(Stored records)
Content starts

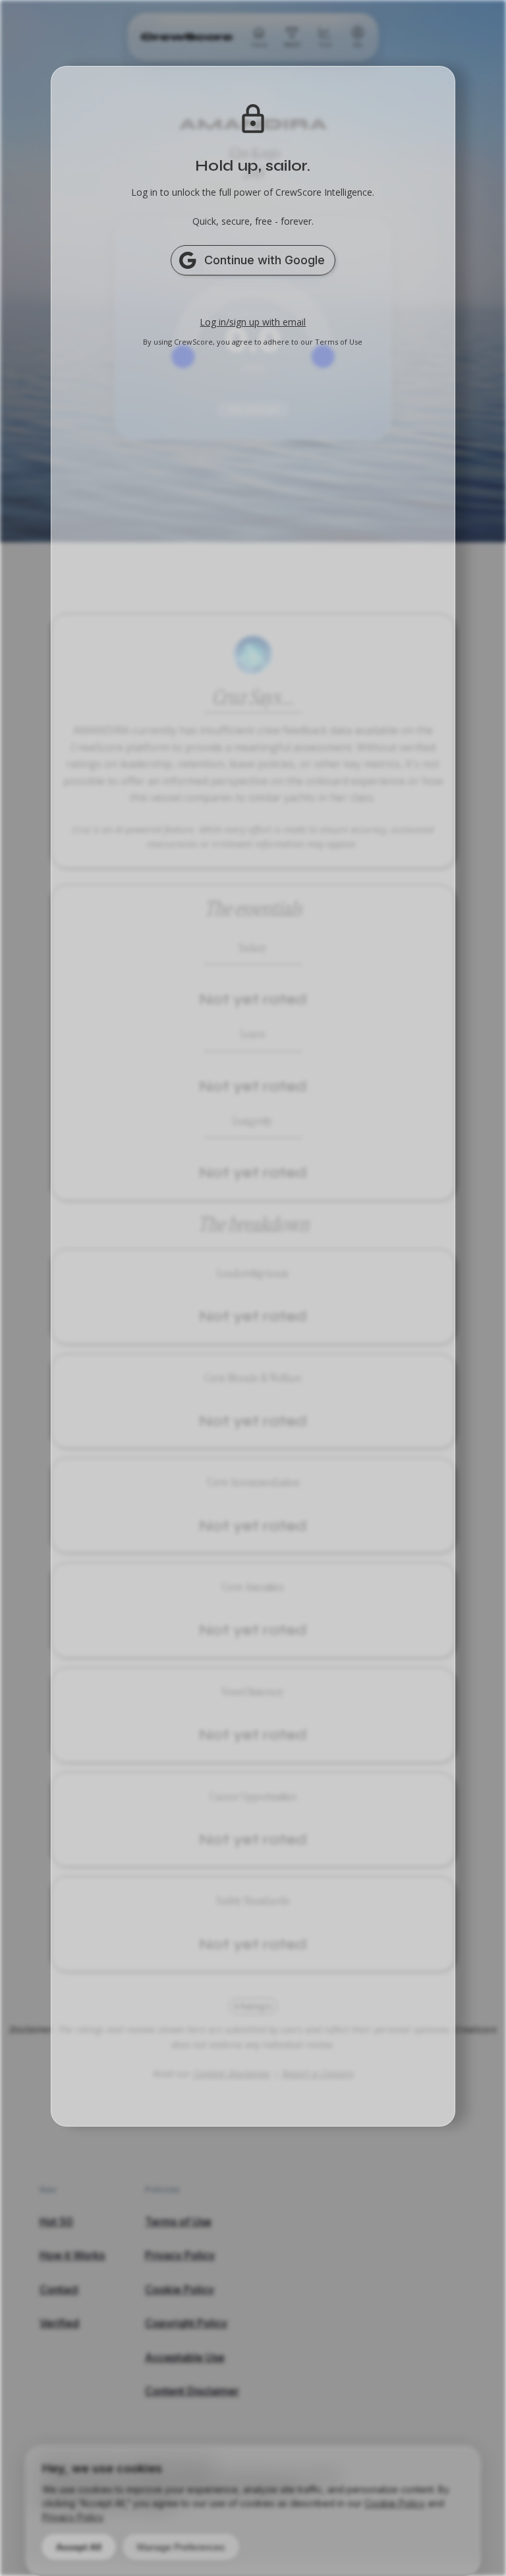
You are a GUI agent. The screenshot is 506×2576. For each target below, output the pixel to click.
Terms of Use (338, 342)
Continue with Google (264, 260)
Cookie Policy (394, 2503)
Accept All (78, 2547)
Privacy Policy (72, 2517)
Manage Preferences (181, 2547)
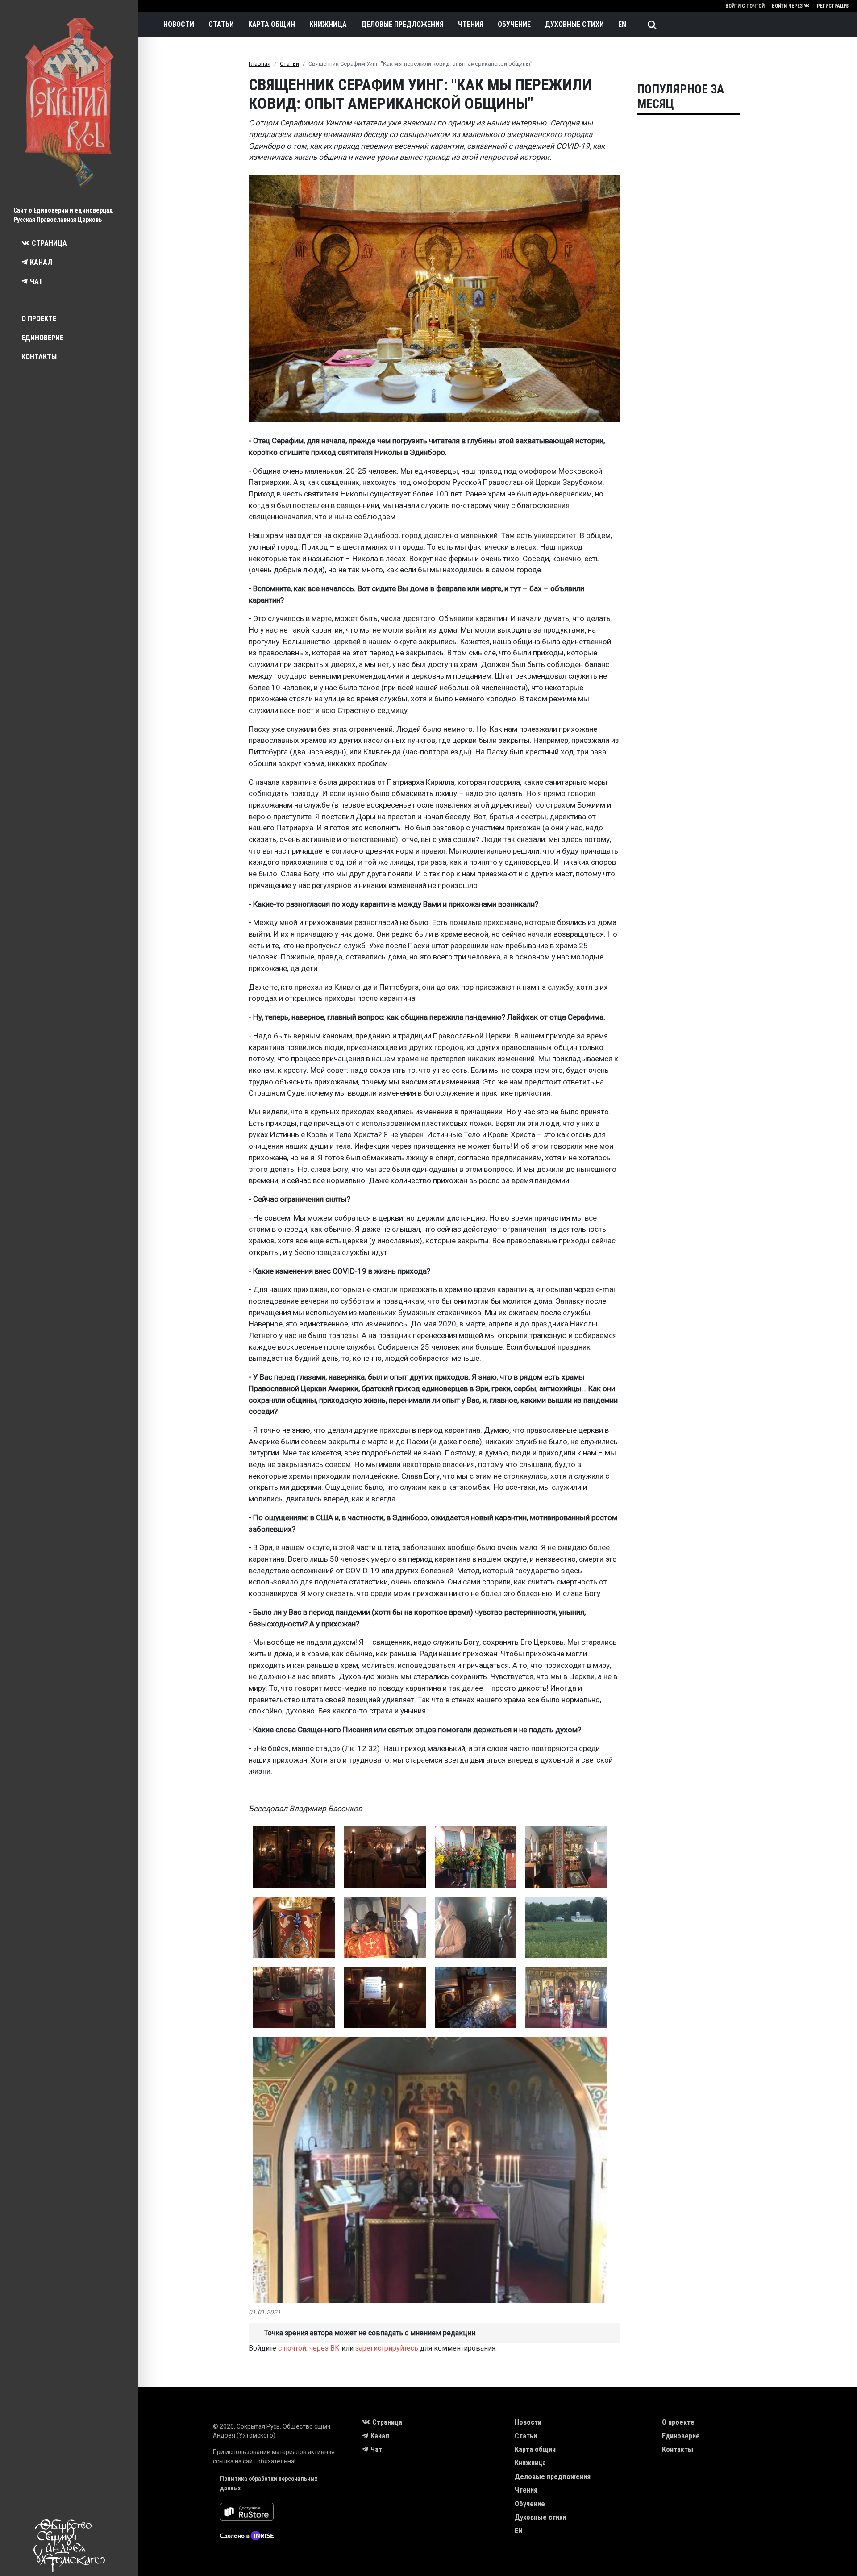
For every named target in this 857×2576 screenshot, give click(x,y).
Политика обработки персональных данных (268, 2483)
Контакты (39, 357)
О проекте (38, 318)
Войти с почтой (745, 6)
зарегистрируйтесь (386, 2348)
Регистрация (833, 6)
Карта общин (271, 24)
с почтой (292, 2348)
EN (622, 24)
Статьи (221, 24)
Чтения (470, 24)
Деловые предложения (402, 24)
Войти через (787, 6)
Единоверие (42, 337)
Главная (259, 63)
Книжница (328, 24)
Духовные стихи (574, 24)
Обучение (514, 24)
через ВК (324, 2348)
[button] (294, 1857)
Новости (178, 24)
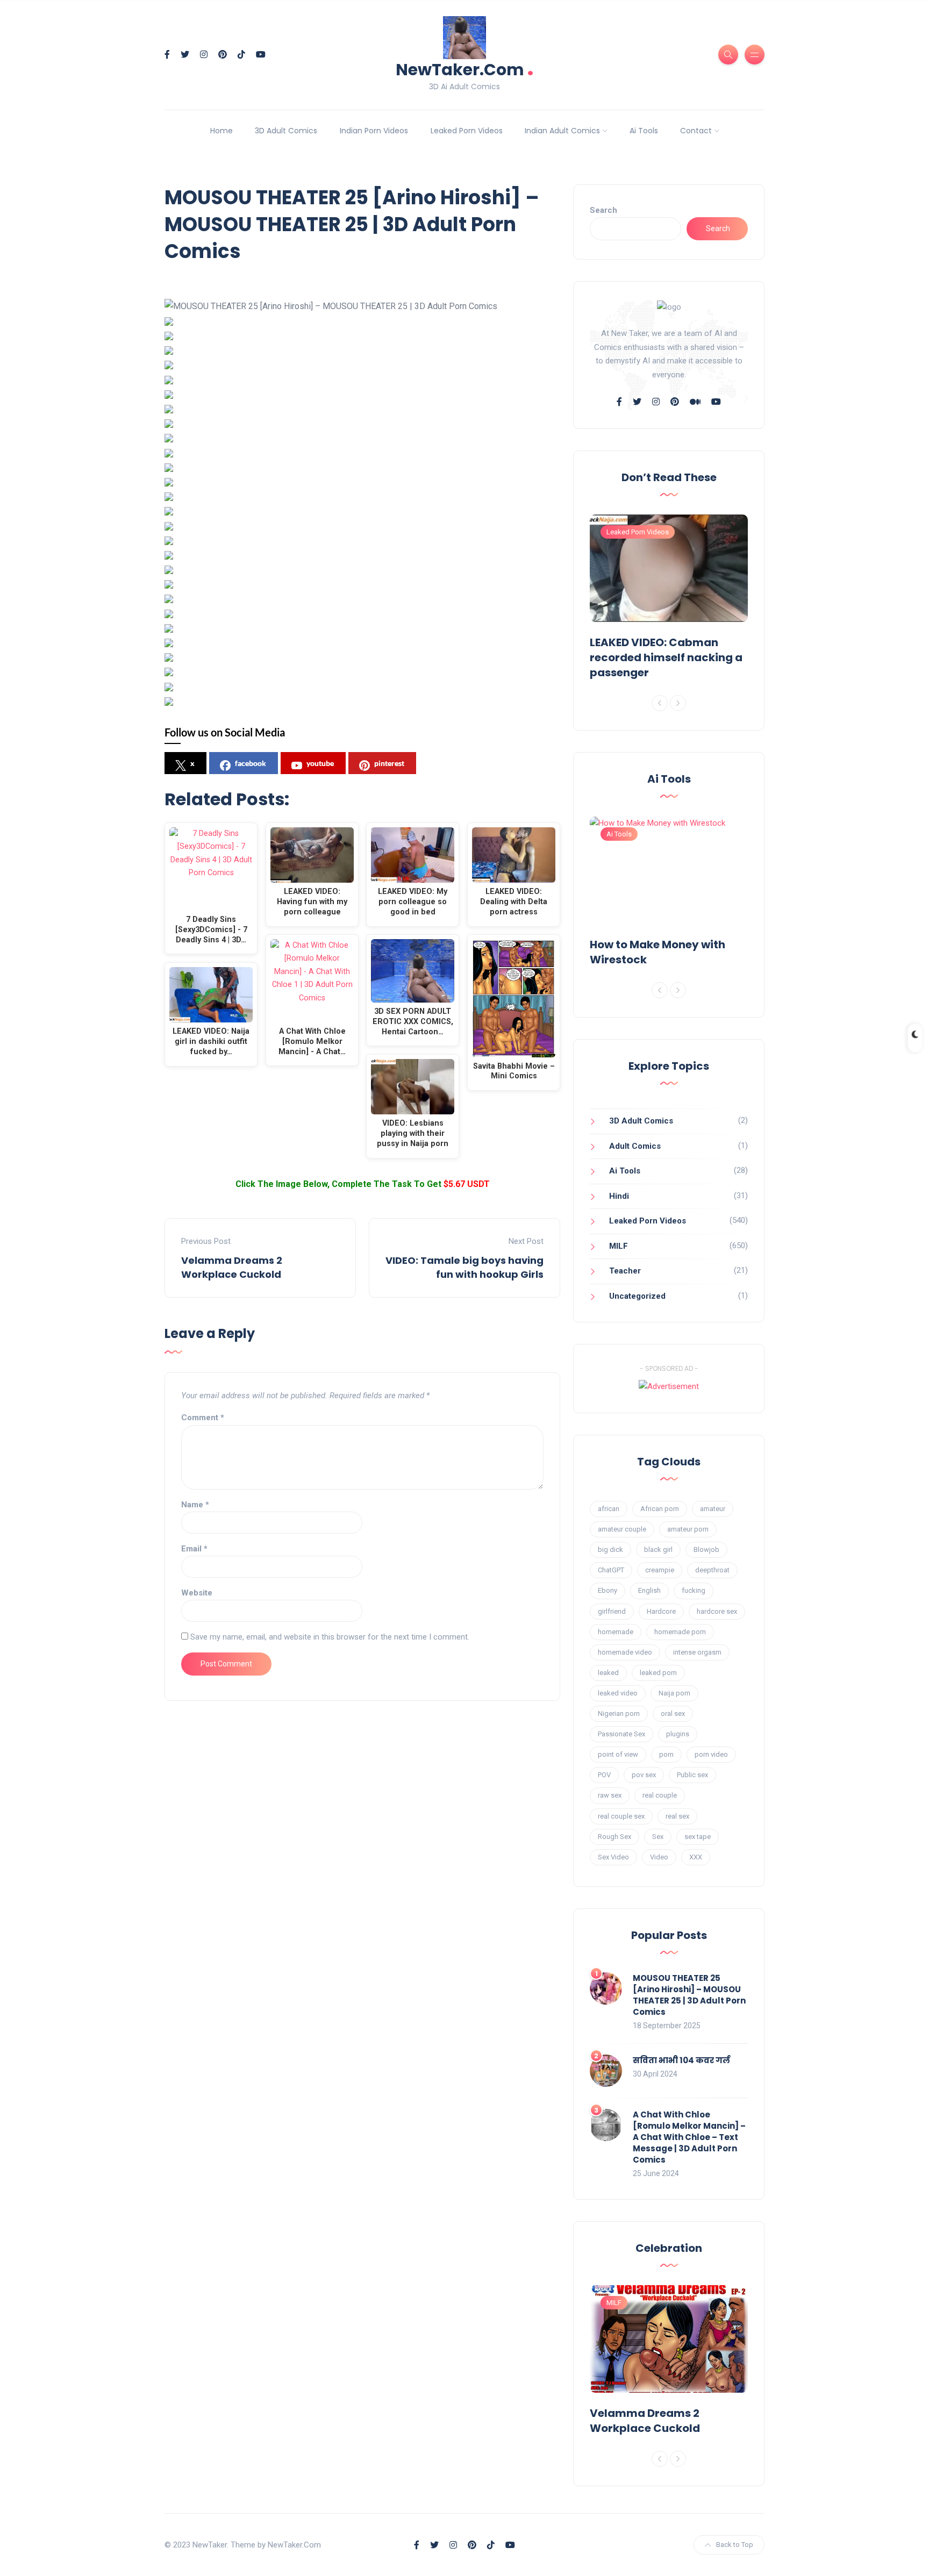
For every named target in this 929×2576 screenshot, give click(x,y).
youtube (320, 763)
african (608, 1509)
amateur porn (688, 1529)
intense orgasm (697, 1652)
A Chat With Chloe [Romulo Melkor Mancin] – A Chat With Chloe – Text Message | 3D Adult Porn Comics (689, 2137)
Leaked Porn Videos (467, 130)
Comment (202, 1417)
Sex (657, 1837)
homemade (615, 1632)
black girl (658, 1549)
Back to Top (734, 2545)
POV (604, 1775)
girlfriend (612, 1611)
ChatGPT (611, 1570)
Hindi (619, 1196)
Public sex (692, 1775)
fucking (693, 1590)
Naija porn (674, 1693)
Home (221, 130)
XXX (695, 1857)
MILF (618, 1246)
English (649, 1590)
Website (196, 1593)
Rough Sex (614, 1837)
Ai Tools (644, 130)
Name (195, 1504)
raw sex (609, 1795)
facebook (250, 763)
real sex (677, 1816)
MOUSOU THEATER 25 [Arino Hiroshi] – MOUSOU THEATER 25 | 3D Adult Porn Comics (689, 1994)
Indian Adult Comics (562, 130)
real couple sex (621, 1816)
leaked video (618, 1693)
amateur (712, 1509)
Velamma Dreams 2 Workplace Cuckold (231, 1267)
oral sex (673, 1713)
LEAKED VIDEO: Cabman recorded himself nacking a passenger (666, 657)
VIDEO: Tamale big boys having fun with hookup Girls (464, 1267)
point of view (618, 1754)
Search (603, 210)
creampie (659, 1570)
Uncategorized (637, 1296)
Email (194, 1549)
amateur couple (622, 1529)
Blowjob (706, 1549)
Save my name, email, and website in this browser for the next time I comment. (329, 1637)
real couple (659, 1795)
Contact (696, 130)
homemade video (625, 1652)
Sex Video (613, 1857)
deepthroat (712, 1570)
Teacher (625, 1271)
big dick (610, 1549)
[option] (669, 599)
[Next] (678, 703)
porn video (711, 1754)
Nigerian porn (619, 1713)
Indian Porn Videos (374, 130)
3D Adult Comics (286, 130)
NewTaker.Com (465, 68)
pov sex (644, 1775)
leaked (608, 1673)
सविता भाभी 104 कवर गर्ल (681, 2060)
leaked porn (658, 1673)
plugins (677, 1734)
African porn (659, 1509)
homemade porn (680, 1632)
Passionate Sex (621, 1734)
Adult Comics (635, 1146)
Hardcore (661, 1611)
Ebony (607, 1590)
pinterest (389, 763)
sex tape (697, 1837)
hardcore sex (717, 1611)
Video (659, 1857)
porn (666, 1754)
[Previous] (660, 703)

Content ends

*What this task involves*.
If a line of the data holds the string "Videos", list it.

*Answer box*.
Leaked Porn Videos (467, 130)
Indian Porn Videos (374, 130)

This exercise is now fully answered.